I agree, reliance on overcommit has resulted in stability problems in Linux. But IME stability problems aren't induced by disabling overcommit, they're induced by disabling swap. The stability problems occur precisely because by relying on magical heuristics to save the day, we end up with an overall MM architecture that reacts extremely poorly under memory pressure. Whether or not overcommit is enabled, physical memory is a limited resource, and when Linux can't relieve physical memory pressure by dumping pages to disk, bad things happen, especially when under heavy I/O load (e.g. the buffer cache can grab pages faster than the OOM killer can free them).

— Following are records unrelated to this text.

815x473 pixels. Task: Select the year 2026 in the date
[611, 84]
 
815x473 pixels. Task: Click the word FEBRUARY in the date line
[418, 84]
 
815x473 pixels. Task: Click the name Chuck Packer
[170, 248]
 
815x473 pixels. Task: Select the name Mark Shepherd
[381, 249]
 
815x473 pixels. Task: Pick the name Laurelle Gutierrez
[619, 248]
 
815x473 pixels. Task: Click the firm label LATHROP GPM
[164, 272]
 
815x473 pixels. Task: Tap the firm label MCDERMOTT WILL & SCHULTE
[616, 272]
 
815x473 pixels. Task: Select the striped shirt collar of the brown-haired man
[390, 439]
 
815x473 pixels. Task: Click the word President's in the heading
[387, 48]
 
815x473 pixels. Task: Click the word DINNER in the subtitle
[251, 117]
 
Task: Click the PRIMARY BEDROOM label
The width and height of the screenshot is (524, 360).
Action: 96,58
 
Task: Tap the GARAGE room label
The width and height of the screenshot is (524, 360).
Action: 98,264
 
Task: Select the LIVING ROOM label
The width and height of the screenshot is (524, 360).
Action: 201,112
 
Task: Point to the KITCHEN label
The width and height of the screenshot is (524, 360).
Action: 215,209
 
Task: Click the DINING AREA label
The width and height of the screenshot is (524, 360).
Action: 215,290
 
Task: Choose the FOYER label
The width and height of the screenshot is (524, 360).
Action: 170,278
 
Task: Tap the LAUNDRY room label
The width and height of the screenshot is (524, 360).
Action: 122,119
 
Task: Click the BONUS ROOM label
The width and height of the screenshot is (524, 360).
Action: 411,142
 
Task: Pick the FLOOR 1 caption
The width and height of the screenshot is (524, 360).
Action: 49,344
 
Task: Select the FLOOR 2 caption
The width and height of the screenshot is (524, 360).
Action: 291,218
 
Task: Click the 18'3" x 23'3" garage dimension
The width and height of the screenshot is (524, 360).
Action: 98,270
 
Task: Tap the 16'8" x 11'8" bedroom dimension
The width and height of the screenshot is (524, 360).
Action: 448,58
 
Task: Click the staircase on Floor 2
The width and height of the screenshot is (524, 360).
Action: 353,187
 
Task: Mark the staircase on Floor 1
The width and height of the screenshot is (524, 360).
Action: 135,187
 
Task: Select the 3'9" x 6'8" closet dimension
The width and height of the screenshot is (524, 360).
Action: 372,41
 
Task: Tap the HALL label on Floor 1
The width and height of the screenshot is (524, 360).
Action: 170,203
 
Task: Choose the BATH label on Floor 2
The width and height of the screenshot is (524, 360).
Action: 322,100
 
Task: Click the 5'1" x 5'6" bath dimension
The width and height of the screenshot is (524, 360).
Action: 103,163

quotemstr · on Feb 12, 2021

And that's why strict allocation tracking (no overcommit) should be the default. But those of us in favor of guaranteed forward progress and sensible resource accounting lost this fight a long time ago.

jdsully · on Feb 12, 2021

In the C standard malloc should return null if it can’t fulfill the request. Linux violates this but it usually works out in the end since virtual memory makes true OOM very rare.

ymbeld · on Feb 13, 2021

I don’t know what true OOM means, but my desktop has crashed I think at least three times in the last four months and the console said “OOM killer”. About 15GB of usable RAM, 2GB swap drive. I just have to have the usual applications open plus another browser in addition to Firefox, namely Chrome. (But naturally I don’t try to actively reproduce the behavior since I usually have better things to do than wait 10 minutes from everything becoming unresponsive -- even switching from the graphical session to a console -- to the OOM killer finally deciding to kill Chrome.) And I don’t run any virtual machines, just a big, fat IDE and stuff like that.

ben_bai · on Feb 13, 2021

Your problem is the 2GB of swap. Get rid of it and it will just crash without 10min of slowdown (while swap disk is getting written to). </sarcasm>

Linux overcommitting memory and especially chrome/firefox beeing big-fat-memory-hogs are the problem. In fact every application which doesn't cope malloc beeing out of memory or assuming everybody has multiple gigs of memory to spare should "reevaluate".

ymbeld · on Feb 14, 2021

Seriously though that’s a good idea. Might be better to just disable swap. :) Well, at least until I go out and buy more RAM.

ben_bai · on Feb 18, 2021

The soft way would be to set ulimit for memory to something other than unlimited. To cap the max mem limit per process

ymbeld · on Feb 19, 2021

Thanks, that’s a good suggestion.

blt · on Feb 12, 2021

Much of this applies to other OSes with virtual memory also.